The code for serialization:

Stream stream;

stream = File.Open(finalPath, FileMode.Create);

BinaryFormatter bf = new BinaryFormatter();

bf.Serialize(stream, userFrameList);
stream.Close();

and deserialization (this is the slow part):

Stream stream = File.Open (fileName, FileMode.Open);
BinaryFormatter bf = new BinaryFormatter ();

dummyFrames = (List <UserFrame>)bf.Deserialize (stream);
stream.Close ();        
2

There are 2 answers

0
Sergio On BEST ANSWER

I tried several two ways of saving the data.

First Approach A 2-dimensional array of floats with size 3xN, where N is the number of vertices. A 2-dimensional array of bytes of size 4xN, where each of the four components referred to the R,G,B and A components of the color. This was very slow.
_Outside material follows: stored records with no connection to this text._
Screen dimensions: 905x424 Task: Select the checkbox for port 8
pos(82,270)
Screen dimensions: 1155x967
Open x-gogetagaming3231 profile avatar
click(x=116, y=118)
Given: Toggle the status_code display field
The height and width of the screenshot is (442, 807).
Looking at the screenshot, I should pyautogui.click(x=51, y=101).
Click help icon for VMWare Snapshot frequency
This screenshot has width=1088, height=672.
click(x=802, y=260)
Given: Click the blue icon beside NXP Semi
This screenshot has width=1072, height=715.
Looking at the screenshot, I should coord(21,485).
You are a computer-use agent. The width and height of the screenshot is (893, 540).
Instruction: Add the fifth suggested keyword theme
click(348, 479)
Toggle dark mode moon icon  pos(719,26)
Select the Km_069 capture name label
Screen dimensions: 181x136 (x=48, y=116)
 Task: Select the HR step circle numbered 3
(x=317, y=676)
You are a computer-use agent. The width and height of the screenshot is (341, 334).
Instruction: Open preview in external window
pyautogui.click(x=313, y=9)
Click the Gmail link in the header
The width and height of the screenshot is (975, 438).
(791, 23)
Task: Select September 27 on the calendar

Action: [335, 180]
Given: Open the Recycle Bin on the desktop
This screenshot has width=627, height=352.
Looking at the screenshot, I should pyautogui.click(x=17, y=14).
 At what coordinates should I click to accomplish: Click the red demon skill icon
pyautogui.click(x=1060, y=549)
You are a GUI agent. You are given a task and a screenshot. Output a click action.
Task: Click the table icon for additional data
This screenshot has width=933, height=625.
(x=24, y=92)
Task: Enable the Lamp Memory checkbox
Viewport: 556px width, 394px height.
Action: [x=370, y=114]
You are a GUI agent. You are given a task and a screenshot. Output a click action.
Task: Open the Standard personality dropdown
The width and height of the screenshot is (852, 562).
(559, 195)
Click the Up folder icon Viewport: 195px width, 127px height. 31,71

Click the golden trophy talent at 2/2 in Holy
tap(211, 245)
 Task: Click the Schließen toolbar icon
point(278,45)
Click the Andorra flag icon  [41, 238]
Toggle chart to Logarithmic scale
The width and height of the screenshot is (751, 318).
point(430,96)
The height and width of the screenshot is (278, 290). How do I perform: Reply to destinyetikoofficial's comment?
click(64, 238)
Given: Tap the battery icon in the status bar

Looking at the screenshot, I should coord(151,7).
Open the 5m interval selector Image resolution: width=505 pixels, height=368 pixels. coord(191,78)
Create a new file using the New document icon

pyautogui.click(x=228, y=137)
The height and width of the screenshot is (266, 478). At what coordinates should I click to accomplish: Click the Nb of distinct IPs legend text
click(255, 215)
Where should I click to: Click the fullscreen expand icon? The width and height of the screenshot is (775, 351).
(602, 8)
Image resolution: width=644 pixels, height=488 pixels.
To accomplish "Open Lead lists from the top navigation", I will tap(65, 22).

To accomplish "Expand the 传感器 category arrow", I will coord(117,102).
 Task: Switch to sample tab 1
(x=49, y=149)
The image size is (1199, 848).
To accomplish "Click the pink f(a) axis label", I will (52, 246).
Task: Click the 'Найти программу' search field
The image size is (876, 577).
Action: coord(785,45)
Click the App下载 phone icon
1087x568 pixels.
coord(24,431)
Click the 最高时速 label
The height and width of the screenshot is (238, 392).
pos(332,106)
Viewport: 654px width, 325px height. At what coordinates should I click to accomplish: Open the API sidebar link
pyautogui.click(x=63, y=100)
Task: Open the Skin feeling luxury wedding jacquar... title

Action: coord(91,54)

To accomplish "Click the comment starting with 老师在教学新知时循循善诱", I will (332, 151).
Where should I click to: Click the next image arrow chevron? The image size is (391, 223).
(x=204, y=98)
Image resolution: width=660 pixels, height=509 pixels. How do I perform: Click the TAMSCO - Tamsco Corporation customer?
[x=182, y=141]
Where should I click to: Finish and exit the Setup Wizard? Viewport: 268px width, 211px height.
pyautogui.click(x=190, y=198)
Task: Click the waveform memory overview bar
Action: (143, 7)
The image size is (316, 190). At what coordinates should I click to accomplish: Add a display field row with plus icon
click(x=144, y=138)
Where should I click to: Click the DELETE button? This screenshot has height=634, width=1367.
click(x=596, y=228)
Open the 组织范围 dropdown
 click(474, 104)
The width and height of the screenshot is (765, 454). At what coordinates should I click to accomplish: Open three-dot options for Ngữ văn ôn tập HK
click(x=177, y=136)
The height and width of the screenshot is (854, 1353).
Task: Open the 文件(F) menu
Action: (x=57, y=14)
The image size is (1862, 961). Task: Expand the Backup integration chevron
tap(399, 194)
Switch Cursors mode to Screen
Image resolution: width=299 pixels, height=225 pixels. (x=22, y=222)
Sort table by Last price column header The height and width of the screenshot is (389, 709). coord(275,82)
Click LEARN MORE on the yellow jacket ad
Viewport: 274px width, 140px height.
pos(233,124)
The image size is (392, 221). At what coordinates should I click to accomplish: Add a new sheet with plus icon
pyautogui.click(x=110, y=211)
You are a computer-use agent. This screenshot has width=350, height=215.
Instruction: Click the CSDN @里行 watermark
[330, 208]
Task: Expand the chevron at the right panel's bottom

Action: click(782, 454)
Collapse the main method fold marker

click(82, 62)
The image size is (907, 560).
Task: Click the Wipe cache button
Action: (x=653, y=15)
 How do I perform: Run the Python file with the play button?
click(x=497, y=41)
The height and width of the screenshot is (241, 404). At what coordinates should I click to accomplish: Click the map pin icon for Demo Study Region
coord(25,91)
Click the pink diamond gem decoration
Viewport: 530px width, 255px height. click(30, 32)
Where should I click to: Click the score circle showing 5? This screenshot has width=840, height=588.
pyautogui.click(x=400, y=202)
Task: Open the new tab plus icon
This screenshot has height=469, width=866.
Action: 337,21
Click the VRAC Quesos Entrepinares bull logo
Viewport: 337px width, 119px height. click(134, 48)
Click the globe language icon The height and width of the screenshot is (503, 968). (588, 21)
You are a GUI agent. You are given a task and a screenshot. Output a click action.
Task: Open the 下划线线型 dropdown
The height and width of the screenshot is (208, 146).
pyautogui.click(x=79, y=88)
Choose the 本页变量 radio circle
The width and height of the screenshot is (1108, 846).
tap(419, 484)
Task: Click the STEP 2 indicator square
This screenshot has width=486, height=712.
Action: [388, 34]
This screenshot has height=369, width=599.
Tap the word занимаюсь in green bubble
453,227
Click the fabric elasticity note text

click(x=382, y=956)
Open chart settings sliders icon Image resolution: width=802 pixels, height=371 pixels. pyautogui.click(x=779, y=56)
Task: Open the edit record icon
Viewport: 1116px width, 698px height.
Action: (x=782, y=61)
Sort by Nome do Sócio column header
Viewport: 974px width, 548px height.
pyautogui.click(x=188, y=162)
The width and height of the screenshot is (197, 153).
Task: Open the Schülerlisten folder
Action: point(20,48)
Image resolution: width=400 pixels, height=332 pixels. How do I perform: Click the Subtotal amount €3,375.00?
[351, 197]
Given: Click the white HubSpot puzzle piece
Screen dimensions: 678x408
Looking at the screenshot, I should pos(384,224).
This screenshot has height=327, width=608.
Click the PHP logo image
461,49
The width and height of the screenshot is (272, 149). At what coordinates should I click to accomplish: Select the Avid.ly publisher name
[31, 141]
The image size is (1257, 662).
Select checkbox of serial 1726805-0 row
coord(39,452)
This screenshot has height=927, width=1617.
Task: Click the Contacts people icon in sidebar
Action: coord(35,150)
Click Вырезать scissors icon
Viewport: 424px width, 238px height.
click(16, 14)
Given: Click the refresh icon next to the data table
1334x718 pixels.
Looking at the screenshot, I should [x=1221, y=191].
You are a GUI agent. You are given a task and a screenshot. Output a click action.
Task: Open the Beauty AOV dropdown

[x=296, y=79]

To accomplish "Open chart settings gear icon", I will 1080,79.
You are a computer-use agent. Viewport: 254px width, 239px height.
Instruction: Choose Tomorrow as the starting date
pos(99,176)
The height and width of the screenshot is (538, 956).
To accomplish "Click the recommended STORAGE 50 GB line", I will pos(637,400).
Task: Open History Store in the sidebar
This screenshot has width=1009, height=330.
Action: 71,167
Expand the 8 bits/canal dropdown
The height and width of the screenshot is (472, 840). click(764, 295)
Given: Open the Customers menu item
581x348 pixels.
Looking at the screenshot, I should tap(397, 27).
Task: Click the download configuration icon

Second Approach I decided to give Protbuf-net a try. However, protbuf does not work with 2-dimensional arrays so I had to convert my data to one dimensional arrays:

public float[] vertexX;
public float[] vertexY;
public float[] vertexZ;

public float [] r;
public float [] g;
public float [] b;
public float [] a;

It turned out that changing to this data-structure dramatically improved the speed of deserialization, even with the BinaryFormatter approach. So I ended using that.

0
Everts On

Using a custom serializer instead of BinaryFormatter will make your data smaller and faster to deserialize. It takes more code, true since you need to know the exact order but in your case it could be worth the shot.

See this benchmark:

http://codebetter.com/gregyoung/2008/08/24/fast-serialization/

So you'd have to implement a method that iterate through the whole array and place each float, next to each other. Then on the other side, you deserialize by doing the opposite. That means you need to add one extra information, the length of the array so you know how many values are to be collected for a specific collection.